For each line below with the word "Siti", write out a copy.

SUPPLIED DATA:
######

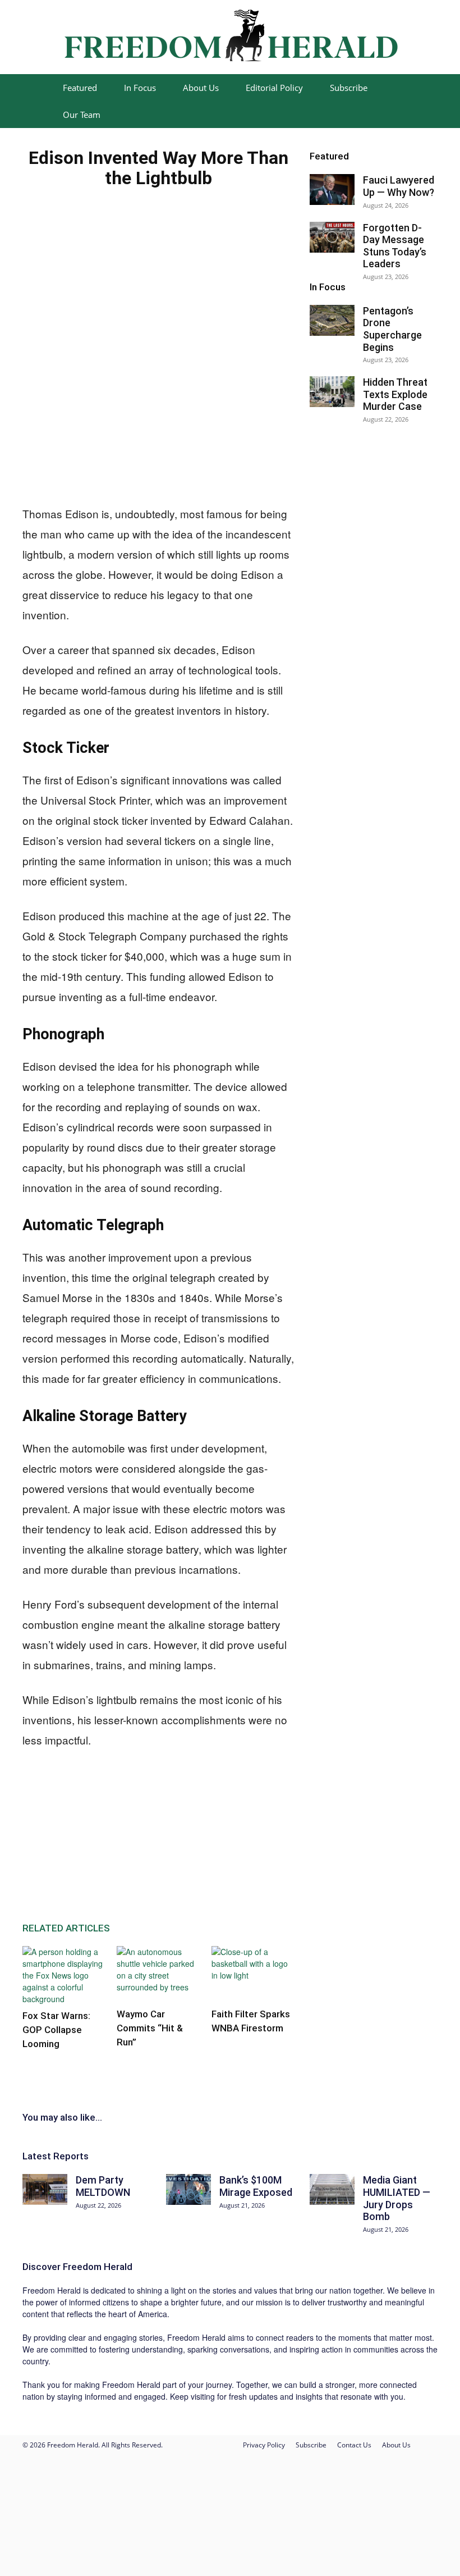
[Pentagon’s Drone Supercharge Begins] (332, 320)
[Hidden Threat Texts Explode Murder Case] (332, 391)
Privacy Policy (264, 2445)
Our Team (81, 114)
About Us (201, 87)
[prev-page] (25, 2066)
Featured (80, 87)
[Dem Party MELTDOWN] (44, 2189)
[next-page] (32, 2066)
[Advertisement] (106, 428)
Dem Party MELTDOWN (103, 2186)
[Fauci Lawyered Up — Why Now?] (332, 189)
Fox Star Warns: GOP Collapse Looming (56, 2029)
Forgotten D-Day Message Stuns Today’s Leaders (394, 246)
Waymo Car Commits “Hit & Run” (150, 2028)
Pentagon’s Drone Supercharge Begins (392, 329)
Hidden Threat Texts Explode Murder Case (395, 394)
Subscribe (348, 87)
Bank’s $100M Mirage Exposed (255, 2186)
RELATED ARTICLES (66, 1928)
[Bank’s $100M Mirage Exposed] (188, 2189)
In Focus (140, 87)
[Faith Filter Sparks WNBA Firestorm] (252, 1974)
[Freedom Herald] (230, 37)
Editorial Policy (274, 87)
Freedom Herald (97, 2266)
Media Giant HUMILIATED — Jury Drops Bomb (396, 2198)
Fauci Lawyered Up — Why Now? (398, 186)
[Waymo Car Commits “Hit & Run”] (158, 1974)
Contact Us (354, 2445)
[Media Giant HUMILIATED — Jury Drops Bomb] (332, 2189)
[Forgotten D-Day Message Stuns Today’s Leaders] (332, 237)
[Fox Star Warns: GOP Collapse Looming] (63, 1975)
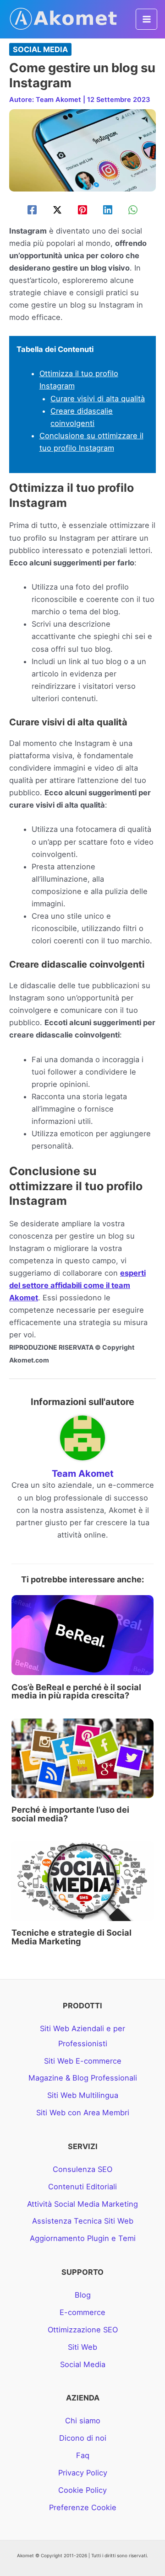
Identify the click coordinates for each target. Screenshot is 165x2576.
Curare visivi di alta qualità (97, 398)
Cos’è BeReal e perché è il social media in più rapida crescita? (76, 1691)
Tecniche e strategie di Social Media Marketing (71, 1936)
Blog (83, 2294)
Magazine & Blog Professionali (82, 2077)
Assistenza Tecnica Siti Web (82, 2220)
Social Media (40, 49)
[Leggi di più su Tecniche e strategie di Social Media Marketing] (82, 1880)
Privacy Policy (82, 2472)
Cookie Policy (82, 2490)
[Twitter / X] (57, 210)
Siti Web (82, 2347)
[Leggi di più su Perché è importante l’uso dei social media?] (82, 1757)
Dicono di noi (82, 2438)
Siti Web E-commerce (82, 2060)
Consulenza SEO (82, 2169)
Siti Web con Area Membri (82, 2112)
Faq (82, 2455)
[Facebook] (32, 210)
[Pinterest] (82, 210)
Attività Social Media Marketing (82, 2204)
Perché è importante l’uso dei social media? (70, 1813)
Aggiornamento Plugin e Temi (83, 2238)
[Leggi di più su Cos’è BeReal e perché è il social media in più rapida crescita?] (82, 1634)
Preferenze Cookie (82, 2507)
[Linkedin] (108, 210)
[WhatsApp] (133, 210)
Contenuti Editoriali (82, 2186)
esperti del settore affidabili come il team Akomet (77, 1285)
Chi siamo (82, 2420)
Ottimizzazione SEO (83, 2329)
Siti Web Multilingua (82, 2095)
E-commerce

######

SOLUTION TO THIS TASK:
Assistenza Tecnica Siti Web (82, 2220)
Siti Web (82, 2347)
Siti Web E-commerce (82, 2060)
Siti Web con Area Membri (82, 2112)
Siti Web Multilingua (82, 2095)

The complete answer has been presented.